How To: Given a rational expression where the factors of the denominator are distinct, irreducible quadratic factors, decompose it.
- Use variables such as [latex]A,B[/latex], or [latex]C[/latex] for the constant numerators over linear factors, and linear expressions such as [latex]{A}_{1}x+{B}_{1},{A}_{2}x+{B}_{2}[/latex], etc., for the numerators of each quadratic factor in the denominator.
[latex]\dfrac{P\left(x\right)}{Q\left(x\right)}=\dfrac{A}{ax+b}+\dfrac{{A}_{1}x+{B}_{1}}{\left({a}_{1}{x}^{2}+{b}_{1}x+{c}_{1}\right)}+\dfrac{{A}_{2}x+{B}_{2}}{\left({a}_{2}{x}^{2}+{b}_{2}x+{c}_{2}\right)}+\cdot \cdot \cdot +\dfrac{{A}_{n}x+{B}_{n}}{\left({a}_{n}{x}^{2}+{b}_{n}x+{c}_{n}\right)}[/latex]
- Multiply both sides of the equation by the common denominator to eliminate fractions.
- Expand the right side of the equation and collect like terms.
- Set coefficients of like terms from the left side of the equation equal to those on the right side to create a system of equations to solve for the numerators.
Example: Decomposing [latex]\frac{P\left(x\right)}{Q\left(x\right)}[/latex] When Q(x) Contains a Nonrepeated Irreducible Quadratic Factor
Find a partial fraction decomposition of the given expression.
[latex]\dfrac{8{x}^{2}+12x - 20}{\left(x+3\right)\left({x}^{2}+x+2\right)}[/latex]
Q & A
Could we have just set up a system of equations to solve Example 3?

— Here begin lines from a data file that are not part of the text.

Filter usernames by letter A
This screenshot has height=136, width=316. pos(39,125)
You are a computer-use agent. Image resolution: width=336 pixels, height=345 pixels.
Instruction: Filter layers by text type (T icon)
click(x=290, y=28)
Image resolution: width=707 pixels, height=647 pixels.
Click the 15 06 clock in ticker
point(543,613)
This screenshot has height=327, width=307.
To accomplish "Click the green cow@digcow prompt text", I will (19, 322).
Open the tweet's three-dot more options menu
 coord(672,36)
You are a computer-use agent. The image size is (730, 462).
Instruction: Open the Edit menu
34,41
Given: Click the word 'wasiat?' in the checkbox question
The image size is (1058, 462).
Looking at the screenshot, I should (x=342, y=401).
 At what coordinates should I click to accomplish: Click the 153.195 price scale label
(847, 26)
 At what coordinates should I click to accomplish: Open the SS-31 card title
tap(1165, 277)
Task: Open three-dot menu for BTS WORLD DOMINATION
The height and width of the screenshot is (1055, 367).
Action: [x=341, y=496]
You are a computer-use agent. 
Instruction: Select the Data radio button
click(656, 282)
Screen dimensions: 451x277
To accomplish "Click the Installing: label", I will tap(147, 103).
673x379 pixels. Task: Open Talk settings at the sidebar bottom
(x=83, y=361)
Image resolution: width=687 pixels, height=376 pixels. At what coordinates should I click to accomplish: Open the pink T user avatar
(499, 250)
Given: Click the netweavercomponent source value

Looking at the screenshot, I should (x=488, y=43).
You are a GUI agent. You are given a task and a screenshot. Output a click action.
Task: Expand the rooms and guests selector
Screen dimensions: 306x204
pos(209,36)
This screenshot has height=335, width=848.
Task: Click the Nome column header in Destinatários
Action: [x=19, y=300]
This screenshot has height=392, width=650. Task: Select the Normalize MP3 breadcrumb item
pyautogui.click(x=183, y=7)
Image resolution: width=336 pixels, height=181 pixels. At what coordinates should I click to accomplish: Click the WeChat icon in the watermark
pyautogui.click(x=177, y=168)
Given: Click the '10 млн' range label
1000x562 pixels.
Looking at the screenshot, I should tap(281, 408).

Yes, we could have solved it by setting up a system of equations without solving for [latex]A[/latex] first. The expansion on the right would be:
[latex]\begin{align} 8{x}^{2}+12x - 20&=A{x}^{2}+Ax+2A+B{x}^{2}+3B+Cx+3C \\ 8{x}^{2}+12x - 20&=\left(A+B\right){x}^{2}+\left(A+3B+C\right)x+\left(2A+3C\right) \end{align}[/latex]
So the system of equations would be:
[latex]\begin{align}A+B=8 \\ A+3B+C=12 \\ 2A+3C=-20 \end{align}[/latex]
tip for success
Sometimes, a combination of methods is helpful to obtain the decomposition. In the example above, you could have set the system up first, then used [latex]x=-3[/latex] to obtain the value for [latex]A[/latex], and it would be quick work to obtain [latex]B[/latex] and [latex]C[/latex] from the system.
Remember that creativity is a key component of doing mathematics and that there is often more than one good way to reach a conclusion.
Try It
Find the partial fraction decomposition of the expression with a nonrepeating irreducible quadratic factor.
[latex]\dfrac{5{x}^{2}-6x+7}{\left(x - 1\right)\left({x}^{2}+1\right)}[/latex]
In the following video, you will see another example of how to find the partial fraction decomposition for a rational expression that has quadratic factors.
Decomposing P(x) / Q(x), When Q(x) Has a Repeated Irreducible Quadratic Factor
tip for success
Do work through the example below carefully and more than once. The problem may appear to be complicated, but it relies on the same techniques you’ve already practiced. Keep your work well-organized to avoid making mistakes.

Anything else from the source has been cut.